Group rallies against passed bill
The bill, if signed by Governor Andrew Cuomo, will require the Hudson River Black River Regulating District to undertake a comprehensive study regarding the beneficiaries of the district and real property tax appointments to establish a standard method in determining “any future apportionment.”
According to a press release, the bill was passed by the Assembly with 137 votes in favor to 0 and by the Senate with 60 votes in favor to 0. Some legislators were “excused” from voting.
There leading the rally were co-chairs of the SPC, Joe Sullivan and Lou Stutzke.
“The bill is intended to shift the operation of the reservoir from downstream flood beneficiaries onto the people who live around the lake and local communities,” Sullivan said. “We will be constantly battling things like this and they’re going to pop up from time to time and it’s very important that an organization like the SPC is here and continues after I go and we stay involved as a community.”
The lake — initially known as the Sacandaga Reservoir — was created in the 1920s due to flooding in Albany. Therefore, the lake was created to control the waters of the upper Hudson River and preventing floods going to downstream communities like Albany and Troy. According to the release, its existence has allowed billions of dollars worth of property to be constructed on the Hudson’s 100-year floodplain.

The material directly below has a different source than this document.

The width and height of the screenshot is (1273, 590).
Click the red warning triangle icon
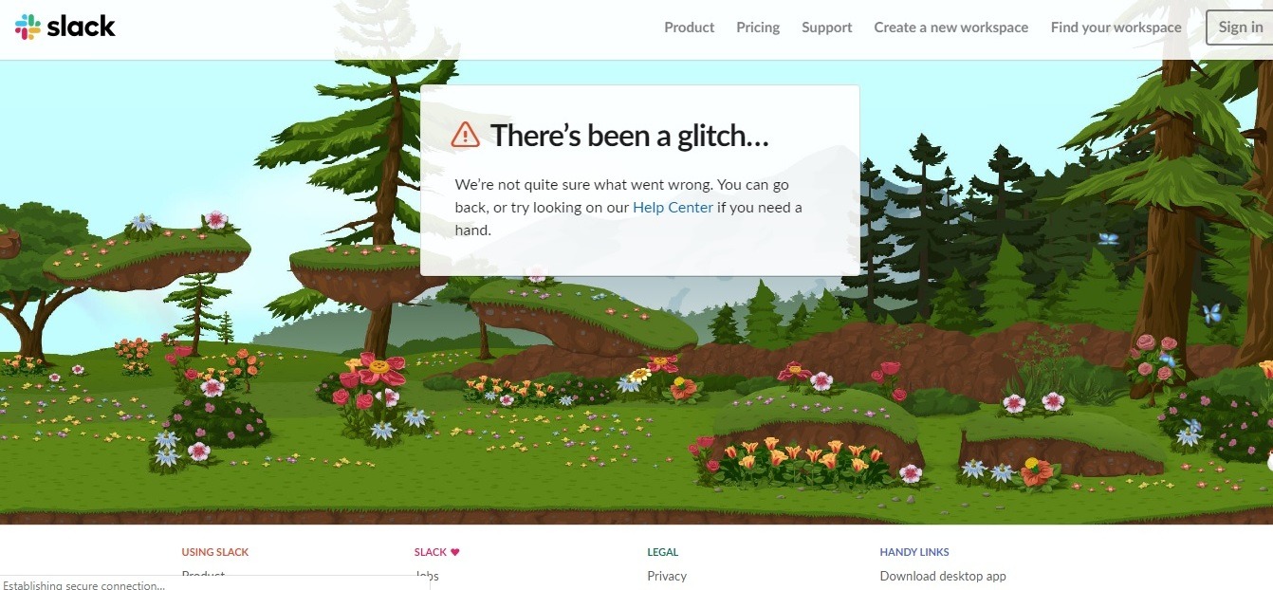(x=465, y=135)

For the last five years, downstream beneficiaries have been paying for the flood control benefit. These five downstream counties include Albany, Saratoga, Warren, Washington and Rensselaer Counties.

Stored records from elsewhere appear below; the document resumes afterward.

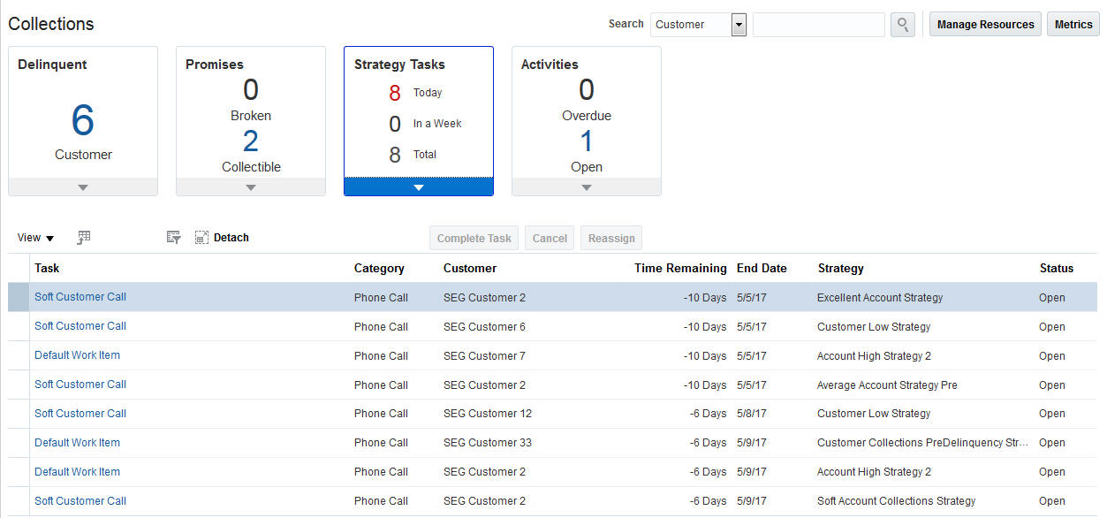Collapse the Strategy Tasks tile arrow
The height and width of the screenshot is (518, 1107).
(x=419, y=187)
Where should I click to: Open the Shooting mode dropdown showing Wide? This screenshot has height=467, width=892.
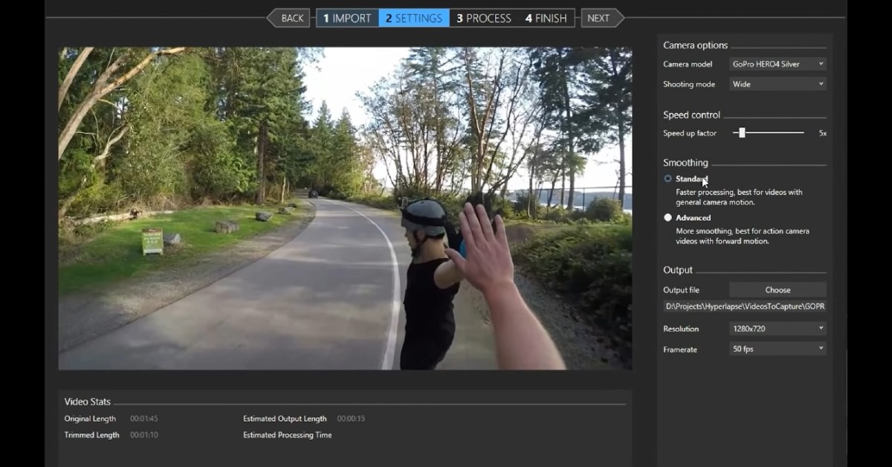click(x=777, y=83)
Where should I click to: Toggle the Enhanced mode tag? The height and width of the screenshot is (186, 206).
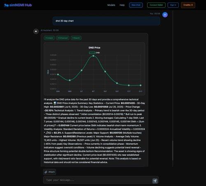(x=63, y=38)
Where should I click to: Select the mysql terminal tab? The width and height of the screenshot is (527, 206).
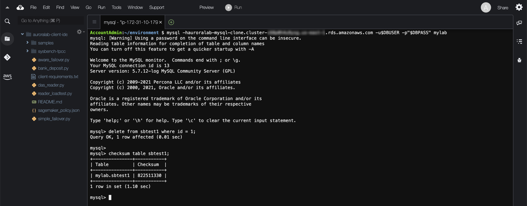(131, 22)
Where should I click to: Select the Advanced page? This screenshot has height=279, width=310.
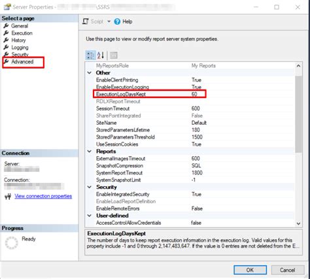(x=22, y=61)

According to the release, the total value of non-state property on the 100-year floodplain in the five counties is $3.2 billion. For flooded protection, the total annual assessment is $2,993,725. Albany pays $1,034,569; Rensselaer pays $542,379; Saratoga pays $1,035,679; Warren pays $242,878; and Washington pays $138,220.
Sullivan said those five counties pay for the flood control because they benefit from it and they don’t want to pay the bill, therefore they are looking for someone else to pay for it.
“They want to shift the cost from them to us,” Sullivan said. “We don’t want that because we’re not the true beneficiaries.”
The SPC was formed in 2009 when the state tried to take away their rights as permit holders.
“As a community we initially raised well over $150,000 and hired lawyers to challenge the new rules,” Sullivan said. “Through our collective voices Albany heard us loud and clear.”
If the bill is signed by the governor, permit holders of the Sacandaga Lake could be required to help pay for the lake’s operation and maintenance which could cause an increase in permit fees.
“Shifting the burden of paying for the [lake’s] operations from the true recipients of the benefit flood control down in Albany and shifting it on to the back of the permit holders in a surrounding community is just a bad idea,” Sullivan said.